• **Task**
What you hand back must match the listing exactly.

====================

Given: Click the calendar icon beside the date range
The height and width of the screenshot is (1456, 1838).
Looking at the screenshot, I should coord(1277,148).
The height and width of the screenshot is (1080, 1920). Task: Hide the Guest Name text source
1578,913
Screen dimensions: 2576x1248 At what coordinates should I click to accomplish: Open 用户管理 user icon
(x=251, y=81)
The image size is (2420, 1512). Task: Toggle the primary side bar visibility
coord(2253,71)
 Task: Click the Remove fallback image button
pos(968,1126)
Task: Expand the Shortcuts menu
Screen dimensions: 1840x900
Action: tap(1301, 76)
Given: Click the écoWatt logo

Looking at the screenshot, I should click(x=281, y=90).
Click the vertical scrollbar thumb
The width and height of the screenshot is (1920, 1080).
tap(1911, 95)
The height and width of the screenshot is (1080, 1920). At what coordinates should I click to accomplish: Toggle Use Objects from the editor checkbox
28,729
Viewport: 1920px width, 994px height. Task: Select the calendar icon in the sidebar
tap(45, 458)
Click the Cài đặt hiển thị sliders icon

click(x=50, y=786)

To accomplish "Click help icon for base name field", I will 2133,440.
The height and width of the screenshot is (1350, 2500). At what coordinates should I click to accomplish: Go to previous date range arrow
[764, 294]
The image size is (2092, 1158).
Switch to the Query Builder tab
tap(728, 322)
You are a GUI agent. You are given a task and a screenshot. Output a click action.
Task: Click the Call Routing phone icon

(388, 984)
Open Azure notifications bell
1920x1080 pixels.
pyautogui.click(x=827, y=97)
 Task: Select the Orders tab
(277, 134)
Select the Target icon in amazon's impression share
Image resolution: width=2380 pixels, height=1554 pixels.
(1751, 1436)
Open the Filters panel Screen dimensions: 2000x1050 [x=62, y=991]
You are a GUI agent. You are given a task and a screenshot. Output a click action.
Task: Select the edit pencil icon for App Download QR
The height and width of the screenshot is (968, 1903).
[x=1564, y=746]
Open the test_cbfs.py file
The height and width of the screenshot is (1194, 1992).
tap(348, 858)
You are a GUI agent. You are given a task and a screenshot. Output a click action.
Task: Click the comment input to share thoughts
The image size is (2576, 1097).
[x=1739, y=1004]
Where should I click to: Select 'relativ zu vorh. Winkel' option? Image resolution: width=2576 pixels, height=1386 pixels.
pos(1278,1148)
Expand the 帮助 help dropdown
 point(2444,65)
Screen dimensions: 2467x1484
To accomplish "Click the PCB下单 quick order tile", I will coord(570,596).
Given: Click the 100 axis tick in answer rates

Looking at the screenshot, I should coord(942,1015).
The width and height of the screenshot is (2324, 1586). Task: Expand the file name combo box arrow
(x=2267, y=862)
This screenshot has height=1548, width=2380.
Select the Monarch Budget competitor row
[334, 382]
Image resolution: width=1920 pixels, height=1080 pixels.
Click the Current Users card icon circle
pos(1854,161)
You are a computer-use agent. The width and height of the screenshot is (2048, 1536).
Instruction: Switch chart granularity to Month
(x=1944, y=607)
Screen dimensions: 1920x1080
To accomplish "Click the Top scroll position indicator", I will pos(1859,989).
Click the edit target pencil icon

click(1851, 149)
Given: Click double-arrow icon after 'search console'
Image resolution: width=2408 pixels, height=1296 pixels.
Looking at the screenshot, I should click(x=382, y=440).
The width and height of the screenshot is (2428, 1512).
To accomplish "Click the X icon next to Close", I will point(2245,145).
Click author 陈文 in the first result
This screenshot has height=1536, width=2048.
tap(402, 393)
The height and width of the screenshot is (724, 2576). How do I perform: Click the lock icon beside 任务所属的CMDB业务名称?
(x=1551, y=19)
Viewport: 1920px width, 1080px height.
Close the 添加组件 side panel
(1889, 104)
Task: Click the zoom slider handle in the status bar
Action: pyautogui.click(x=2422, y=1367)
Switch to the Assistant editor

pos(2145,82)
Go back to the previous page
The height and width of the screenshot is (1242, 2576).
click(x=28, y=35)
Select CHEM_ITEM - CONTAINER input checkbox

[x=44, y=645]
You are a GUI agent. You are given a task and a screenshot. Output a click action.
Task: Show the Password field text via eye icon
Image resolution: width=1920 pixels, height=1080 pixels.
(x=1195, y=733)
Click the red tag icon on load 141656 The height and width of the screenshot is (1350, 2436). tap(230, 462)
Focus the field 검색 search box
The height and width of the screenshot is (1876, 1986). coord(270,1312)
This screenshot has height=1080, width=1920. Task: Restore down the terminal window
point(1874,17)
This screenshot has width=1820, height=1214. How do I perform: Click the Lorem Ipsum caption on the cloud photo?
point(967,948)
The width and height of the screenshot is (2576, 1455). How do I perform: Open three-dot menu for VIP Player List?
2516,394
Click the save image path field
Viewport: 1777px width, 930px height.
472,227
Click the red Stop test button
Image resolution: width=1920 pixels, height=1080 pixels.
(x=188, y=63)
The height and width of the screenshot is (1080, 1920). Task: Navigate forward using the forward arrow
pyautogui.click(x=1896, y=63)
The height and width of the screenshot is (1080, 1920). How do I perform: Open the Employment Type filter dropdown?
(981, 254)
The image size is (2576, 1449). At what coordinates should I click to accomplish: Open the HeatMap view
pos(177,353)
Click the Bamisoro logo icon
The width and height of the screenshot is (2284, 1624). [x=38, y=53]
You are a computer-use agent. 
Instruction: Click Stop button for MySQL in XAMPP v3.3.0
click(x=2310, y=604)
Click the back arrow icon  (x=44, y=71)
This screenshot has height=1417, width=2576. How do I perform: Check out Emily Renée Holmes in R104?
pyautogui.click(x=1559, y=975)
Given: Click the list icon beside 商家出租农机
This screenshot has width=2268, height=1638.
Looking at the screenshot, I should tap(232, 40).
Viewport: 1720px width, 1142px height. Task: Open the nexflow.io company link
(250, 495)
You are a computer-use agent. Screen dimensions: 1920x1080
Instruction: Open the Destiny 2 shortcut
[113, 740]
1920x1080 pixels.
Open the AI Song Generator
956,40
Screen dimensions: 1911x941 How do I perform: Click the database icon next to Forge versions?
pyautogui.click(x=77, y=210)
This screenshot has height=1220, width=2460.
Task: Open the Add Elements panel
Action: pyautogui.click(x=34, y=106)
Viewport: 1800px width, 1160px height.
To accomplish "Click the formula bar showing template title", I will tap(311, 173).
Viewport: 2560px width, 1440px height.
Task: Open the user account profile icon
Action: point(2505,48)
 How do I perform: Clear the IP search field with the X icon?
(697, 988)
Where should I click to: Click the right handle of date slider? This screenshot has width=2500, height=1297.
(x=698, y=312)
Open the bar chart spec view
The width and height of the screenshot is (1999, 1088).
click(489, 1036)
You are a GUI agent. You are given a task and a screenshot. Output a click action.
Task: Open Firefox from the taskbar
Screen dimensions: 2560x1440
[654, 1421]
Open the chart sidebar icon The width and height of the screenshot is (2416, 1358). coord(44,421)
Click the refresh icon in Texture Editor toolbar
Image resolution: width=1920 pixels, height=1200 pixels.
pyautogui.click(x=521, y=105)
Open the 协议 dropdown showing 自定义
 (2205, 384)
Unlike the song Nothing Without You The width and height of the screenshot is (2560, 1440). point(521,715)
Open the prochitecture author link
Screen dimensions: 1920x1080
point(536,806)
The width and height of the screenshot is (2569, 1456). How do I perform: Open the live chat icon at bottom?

====================

• **Reply to the task**
Given: Click the calendar icon beside the date range
The height and width of the screenshot is (1456, 1838).
Looking at the screenshot, I should coord(1277,148).
The height and width of the screenshot is (1080, 1920). Task: Hide the Guest Name text source
1578,913
Screen dimensions: 2576x1248 At what coordinates should I click to accomplish: Open 用户管理 user icon
(x=251, y=81)
The image size is (2420, 1512). Task: Toggle the primary side bar visibility
coord(2253,71)
 Task: Click the Remove fallback image button
pos(968,1126)
Task: Expand the Shortcuts menu
Screen dimensions: 1840x900
Action: tap(1301, 76)
Given: Click the écoWatt logo

Looking at the screenshot, I should click(x=281, y=90).
Click the vertical scrollbar thumb
The width and height of the screenshot is (1920, 1080).
tap(1911, 95)
The height and width of the screenshot is (1080, 1920). At what coordinates should I click to accomplish: Toggle Use Objects from the editor checkbox
28,729
Viewport: 1920px width, 994px height. Task: Select the calendar icon in the sidebar
tap(45, 458)
Click the Cài đặt hiển thị sliders icon

click(x=50, y=786)

To accomplish "Click help icon for base name field", I will 2133,440.
The height and width of the screenshot is (1350, 2500). At what coordinates should I click to accomplish: Go to previous date range arrow
[764, 294]
The image size is (2092, 1158).
Switch to the Query Builder tab
tap(728, 322)
You are a GUI agent. You are given a task and a screenshot. Output a click action.
Task: Click the Call Routing phone icon

(388, 984)
Open Azure notifications bell
1920x1080 pixels.
pyautogui.click(x=827, y=97)
 Task: Select the Orders tab
(277, 134)
Select the Target icon in amazon's impression share
Image resolution: width=2380 pixels, height=1554 pixels.
(1751, 1436)
Open the Filters panel Screen dimensions: 2000x1050 [x=62, y=991]
You are a GUI agent. You are given a task and a screenshot. Output a click action.
Task: Select the edit pencil icon for App Download QR
The height and width of the screenshot is (968, 1903).
[x=1564, y=746]
Open the test_cbfs.py file
The height and width of the screenshot is (1194, 1992).
tap(348, 858)
You are a GUI agent. You are given a task and a screenshot. Output a click action.
Task: Click the comment input to share thoughts
The image size is (2576, 1097).
[x=1739, y=1004]
Where should I click to: Select 'relativ zu vorh. Winkel' option? Image resolution: width=2576 pixels, height=1386 pixels.
pos(1278,1148)
Expand the 帮助 help dropdown
 point(2444,65)
Screen dimensions: 2467x1484
To accomplish "Click the PCB下单 quick order tile", I will coord(570,596).
Given: Click the 100 axis tick in answer rates

Looking at the screenshot, I should coord(942,1015).
The width and height of the screenshot is (2324, 1586). Task: Expand the file name combo box arrow
(x=2267, y=862)
This screenshot has height=1548, width=2380.
Select the Monarch Budget competitor row
[334, 382]
Image resolution: width=1920 pixels, height=1080 pixels.
Click the Current Users card icon circle
pos(1854,161)
You are a computer-use agent. The width and height of the screenshot is (2048, 1536).
Instruction: Switch chart granularity to Month
(x=1944, y=607)
Screen dimensions: 1920x1080
To accomplish "Click the Top scroll position indicator", I will pos(1859,989).
Click the edit target pencil icon

click(1851, 149)
Given: Click double-arrow icon after 'search console'
Image resolution: width=2408 pixels, height=1296 pixels.
Looking at the screenshot, I should click(x=382, y=440).
The width and height of the screenshot is (2428, 1512).
To accomplish "Click the X icon next to Close", I will point(2245,145).
Click author 陈文 in the first result
This screenshot has height=1536, width=2048.
tap(402, 393)
The height and width of the screenshot is (724, 2576). How do I perform: Click the lock icon beside 任务所属的CMDB业务名称?
(x=1551, y=19)
Viewport: 1920px width, 1080px height.
Close the 添加组件 side panel
(1889, 104)
Task: Click the zoom slider handle in the status bar
Action: pyautogui.click(x=2422, y=1367)
Switch to the Assistant editor

pos(2145,82)
Go back to the previous page
The height and width of the screenshot is (1242, 2576).
click(x=28, y=35)
Select CHEM_ITEM - CONTAINER input checkbox

[x=44, y=645]
You are a GUI agent. You are given a task and a screenshot. Output a click action.
Task: Show the Password field text via eye icon
Image resolution: width=1920 pixels, height=1080 pixels.
(x=1195, y=733)
Click the red tag icon on load 141656 The height and width of the screenshot is (1350, 2436). tap(230, 462)
Focus the field 검색 search box
The height and width of the screenshot is (1876, 1986). coord(270,1312)
This screenshot has height=1080, width=1920. Task: Restore down the terminal window
point(1874,17)
This screenshot has width=1820, height=1214. How do I perform: Click the Lorem Ipsum caption on the cloud photo?
point(967,948)
The width and height of the screenshot is (2576, 1455). How do I perform: Open three-dot menu for VIP Player List?
2516,394
Click the save image path field
Viewport: 1777px width, 930px height.
472,227
Click the red Stop test button
Image resolution: width=1920 pixels, height=1080 pixels.
(x=188, y=63)
The height and width of the screenshot is (1080, 1920). Task: Navigate forward using the forward arrow
pyautogui.click(x=1896, y=63)
The height and width of the screenshot is (1080, 1920). How do I perform: Open the Employment Type filter dropdown?
(981, 254)
The image size is (2576, 1449). At what coordinates should I click to accomplish: Open the HeatMap view
pos(177,353)
Click the Bamisoro logo icon
The width and height of the screenshot is (2284, 1624). [x=38, y=53]
You are a computer-use agent. 
Instruction: Click Stop button for MySQL in XAMPP v3.3.0
click(x=2310, y=604)
Click the back arrow icon  (x=44, y=71)
This screenshot has height=1417, width=2576. How do I perform: Check out Emily Renée Holmes in R104?
pyautogui.click(x=1559, y=975)
Given: Click the list icon beside 商家出租农机
This screenshot has width=2268, height=1638.
Looking at the screenshot, I should tap(232, 40).
Viewport: 1720px width, 1142px height. Task: Open the nexflow.io company link
(250, 495)
You are a computer-use agent. Screen dimensions: 1920x1080
Instruction: Open the Destiny 2 shortcut
[113, 740]
1920x1080 pixels.
Open the AI Song Generator
956,40
Screen dimensions: 1911x941 How do I perform: Click the database icon next to Forge versions?
pyautogui.click(x=77, y=210)
This screenshot has height=1220, width=2460.
Task: Open the Add Elements panel
Action: pyautogui.click(x=34, y=106)
Viewport: 1800px width, 1160px height.
To accomplish "Click the formula bar showing template title", I will tap(311, 173).
Viewport: 2560px width, 1440px height.
Task: Open the user account profile icon
Action: point(2505,48)
 How do I perform: Clear the IP search field with the X icon?
(697, 988)
Where should I click to: Click the right handle of date slider? This screenshot has width=2500, height=1297.
(x=698, y=312)
Open the bar chart spec view
The width and height of the screenshot is (1999, 1088).
click(489, 1036)
You are a GUI agent. You are given a task and a screenshot. Output a click action.
Task: Open Firefox from the taskbar
Screen dimensions: 2560x1440
[654, 1421]
Open the chart sidebar icon The width and height of the screenshot is (2416, 1358). coord(44,421)
Click the refresh icon in Texture Editor toolbar
Image resolution: width=1920 pixels, height=1200 pixels.
pyautogui.click(x=521, y=105)
Open the 协议 dropdown showing 自定义
 (2205, 384)
Unlike the song Nothing Without You The width and height of the screenshot is (2560, 1440). point(521,715)
Open the prochitecture author link
Screen dimensions: 1920x1080
point(536,806)
The width and height of the screenshot is (2569, 1456). How do I perform: Open the live chat icon at bottom?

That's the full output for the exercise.